REQUIRED ACTION → Take each line of the entries below that contains "computer" and copy it.
═══ GIVEN DATA
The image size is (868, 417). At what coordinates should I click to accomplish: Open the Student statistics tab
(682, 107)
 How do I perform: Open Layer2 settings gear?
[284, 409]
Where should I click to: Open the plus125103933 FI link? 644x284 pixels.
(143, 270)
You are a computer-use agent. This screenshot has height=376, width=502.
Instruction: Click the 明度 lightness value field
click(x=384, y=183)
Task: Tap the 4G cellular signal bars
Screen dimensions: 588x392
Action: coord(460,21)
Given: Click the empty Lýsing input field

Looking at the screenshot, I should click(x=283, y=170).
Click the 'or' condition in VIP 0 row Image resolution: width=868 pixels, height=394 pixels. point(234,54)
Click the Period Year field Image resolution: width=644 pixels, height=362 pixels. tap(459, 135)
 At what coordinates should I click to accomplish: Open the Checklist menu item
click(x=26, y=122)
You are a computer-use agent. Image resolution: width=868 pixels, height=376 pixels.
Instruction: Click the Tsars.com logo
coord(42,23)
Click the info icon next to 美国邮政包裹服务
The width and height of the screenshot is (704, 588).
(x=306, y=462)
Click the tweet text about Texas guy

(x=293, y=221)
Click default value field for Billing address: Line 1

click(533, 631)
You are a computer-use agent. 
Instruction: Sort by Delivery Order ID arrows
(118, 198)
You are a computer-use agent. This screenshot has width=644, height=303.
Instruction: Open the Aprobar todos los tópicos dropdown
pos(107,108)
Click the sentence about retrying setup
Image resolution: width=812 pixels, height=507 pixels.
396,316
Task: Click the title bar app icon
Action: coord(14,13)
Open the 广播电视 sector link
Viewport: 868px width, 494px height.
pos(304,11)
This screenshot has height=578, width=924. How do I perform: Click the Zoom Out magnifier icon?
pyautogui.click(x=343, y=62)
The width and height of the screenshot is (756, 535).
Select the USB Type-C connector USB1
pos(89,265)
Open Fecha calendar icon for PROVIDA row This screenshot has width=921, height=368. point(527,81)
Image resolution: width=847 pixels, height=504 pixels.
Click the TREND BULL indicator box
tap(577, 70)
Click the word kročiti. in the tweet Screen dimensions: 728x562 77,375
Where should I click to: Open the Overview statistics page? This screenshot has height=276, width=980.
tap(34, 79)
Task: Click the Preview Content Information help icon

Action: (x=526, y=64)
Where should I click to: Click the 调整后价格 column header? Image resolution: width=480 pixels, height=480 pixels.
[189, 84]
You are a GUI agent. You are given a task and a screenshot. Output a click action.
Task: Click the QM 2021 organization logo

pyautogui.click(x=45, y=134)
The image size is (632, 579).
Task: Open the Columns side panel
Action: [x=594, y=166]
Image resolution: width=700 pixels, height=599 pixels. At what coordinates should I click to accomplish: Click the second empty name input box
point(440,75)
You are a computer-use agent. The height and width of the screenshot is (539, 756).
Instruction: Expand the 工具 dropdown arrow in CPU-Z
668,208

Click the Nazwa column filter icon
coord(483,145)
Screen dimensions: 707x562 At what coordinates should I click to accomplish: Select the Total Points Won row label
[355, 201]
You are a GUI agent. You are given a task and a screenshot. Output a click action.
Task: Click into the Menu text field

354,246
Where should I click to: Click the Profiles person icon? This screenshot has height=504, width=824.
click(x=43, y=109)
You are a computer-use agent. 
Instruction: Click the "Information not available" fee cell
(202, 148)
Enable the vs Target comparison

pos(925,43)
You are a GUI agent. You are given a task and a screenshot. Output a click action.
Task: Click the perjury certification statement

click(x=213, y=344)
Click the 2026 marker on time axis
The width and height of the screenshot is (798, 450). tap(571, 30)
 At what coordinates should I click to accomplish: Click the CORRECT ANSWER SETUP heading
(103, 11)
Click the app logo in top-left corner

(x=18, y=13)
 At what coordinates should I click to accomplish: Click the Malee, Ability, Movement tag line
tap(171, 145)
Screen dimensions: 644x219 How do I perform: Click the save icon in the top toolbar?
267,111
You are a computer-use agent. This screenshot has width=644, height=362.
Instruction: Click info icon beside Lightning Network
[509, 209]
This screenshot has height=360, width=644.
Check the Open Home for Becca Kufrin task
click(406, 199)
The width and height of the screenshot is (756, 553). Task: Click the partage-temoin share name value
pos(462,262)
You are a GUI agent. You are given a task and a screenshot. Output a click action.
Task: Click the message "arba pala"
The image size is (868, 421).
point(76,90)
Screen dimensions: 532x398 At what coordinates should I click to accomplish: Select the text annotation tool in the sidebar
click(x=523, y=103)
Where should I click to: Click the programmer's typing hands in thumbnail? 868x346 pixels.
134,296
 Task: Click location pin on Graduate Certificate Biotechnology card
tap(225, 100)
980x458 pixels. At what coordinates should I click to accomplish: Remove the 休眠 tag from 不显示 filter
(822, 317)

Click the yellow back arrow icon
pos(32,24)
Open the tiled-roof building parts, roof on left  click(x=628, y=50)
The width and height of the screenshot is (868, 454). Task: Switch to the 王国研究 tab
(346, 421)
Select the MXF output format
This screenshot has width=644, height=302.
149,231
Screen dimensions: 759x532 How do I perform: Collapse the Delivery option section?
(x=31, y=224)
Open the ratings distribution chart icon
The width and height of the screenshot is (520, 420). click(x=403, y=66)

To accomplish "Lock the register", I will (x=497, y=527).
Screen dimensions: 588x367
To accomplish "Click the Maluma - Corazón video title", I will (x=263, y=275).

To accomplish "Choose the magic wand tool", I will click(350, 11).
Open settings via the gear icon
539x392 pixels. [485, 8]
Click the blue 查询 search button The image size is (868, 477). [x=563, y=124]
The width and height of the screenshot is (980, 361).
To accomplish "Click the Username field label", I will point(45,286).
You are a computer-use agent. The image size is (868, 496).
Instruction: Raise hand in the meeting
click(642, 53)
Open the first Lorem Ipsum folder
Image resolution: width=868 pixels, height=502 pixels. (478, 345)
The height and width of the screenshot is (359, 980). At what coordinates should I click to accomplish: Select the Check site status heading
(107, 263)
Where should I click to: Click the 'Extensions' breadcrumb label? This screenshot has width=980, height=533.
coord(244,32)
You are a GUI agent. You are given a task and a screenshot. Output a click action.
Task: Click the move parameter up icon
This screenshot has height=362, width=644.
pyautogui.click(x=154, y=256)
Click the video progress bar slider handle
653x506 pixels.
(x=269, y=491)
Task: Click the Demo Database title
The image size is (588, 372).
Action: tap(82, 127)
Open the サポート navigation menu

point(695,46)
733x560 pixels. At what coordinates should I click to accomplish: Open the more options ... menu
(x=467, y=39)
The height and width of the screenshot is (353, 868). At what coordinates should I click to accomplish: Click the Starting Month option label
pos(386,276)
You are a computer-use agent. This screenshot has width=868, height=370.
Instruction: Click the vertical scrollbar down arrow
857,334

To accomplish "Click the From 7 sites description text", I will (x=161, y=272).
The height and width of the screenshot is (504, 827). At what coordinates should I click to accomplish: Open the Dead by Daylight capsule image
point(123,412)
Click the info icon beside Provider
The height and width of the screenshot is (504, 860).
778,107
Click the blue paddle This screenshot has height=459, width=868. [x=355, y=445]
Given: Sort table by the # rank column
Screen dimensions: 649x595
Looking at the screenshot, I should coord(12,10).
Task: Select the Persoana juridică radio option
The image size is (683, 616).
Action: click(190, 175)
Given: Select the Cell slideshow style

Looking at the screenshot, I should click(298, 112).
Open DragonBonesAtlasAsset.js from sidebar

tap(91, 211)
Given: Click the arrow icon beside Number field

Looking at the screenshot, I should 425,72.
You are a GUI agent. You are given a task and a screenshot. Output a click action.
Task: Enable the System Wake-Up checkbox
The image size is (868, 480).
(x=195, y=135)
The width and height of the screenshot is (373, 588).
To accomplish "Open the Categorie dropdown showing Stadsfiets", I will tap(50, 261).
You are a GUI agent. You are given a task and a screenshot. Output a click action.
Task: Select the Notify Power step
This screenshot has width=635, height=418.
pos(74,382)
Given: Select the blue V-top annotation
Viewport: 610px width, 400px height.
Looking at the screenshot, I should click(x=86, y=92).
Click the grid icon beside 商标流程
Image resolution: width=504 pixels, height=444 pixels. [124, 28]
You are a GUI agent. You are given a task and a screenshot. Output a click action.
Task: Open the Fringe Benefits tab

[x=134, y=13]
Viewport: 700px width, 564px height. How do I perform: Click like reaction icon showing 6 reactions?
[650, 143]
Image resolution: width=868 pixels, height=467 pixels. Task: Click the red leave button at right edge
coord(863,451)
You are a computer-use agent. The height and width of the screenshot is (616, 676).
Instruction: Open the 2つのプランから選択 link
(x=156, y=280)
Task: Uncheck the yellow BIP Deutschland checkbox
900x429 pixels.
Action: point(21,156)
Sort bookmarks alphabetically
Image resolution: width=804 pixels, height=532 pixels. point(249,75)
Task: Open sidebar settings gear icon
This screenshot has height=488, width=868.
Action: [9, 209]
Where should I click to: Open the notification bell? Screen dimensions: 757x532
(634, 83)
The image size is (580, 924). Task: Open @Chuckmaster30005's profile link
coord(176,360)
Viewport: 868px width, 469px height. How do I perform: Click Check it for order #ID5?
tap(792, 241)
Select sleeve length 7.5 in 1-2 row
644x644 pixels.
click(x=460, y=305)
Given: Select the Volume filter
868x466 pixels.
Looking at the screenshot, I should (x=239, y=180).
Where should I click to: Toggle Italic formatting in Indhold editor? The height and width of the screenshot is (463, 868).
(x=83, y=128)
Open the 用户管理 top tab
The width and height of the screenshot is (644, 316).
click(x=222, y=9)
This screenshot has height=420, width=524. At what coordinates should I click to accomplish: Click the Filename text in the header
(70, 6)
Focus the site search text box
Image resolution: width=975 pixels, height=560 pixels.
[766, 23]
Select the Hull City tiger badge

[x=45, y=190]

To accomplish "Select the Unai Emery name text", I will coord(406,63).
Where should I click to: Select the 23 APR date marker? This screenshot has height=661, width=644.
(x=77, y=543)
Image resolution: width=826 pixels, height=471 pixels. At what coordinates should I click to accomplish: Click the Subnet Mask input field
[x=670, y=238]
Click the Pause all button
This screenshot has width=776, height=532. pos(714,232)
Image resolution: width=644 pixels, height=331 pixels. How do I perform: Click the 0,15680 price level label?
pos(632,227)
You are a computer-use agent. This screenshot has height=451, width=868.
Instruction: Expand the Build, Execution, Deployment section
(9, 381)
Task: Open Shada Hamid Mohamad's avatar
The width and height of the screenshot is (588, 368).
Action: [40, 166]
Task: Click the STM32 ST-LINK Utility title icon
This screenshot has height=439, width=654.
══════
RESPONSE AREA →
You are a computer-use agent. This screenshot has height=376, width=502.
You are a computer-use agent. Image resolution: width=868 pixels, height=376 pixels.
You are a computer-use agent. 
You are a computer-use agent. This screenshot has width=644, height=303.
You are a computer-use agent. The height and width of the screenshot is (539, 756).
You are a computer-use agent. 
You are a computer-use agent. This screenshot has width=644, height=362.
You are a computer-use agent. The image size is (868, 496).
You are a computer-use agent. This screenshot has width=868, height=370.
You are a computer-use agent. The height and width of the screenshot is (616, 676).
You are a computer-use agent. This screenshot has height=451, width=868.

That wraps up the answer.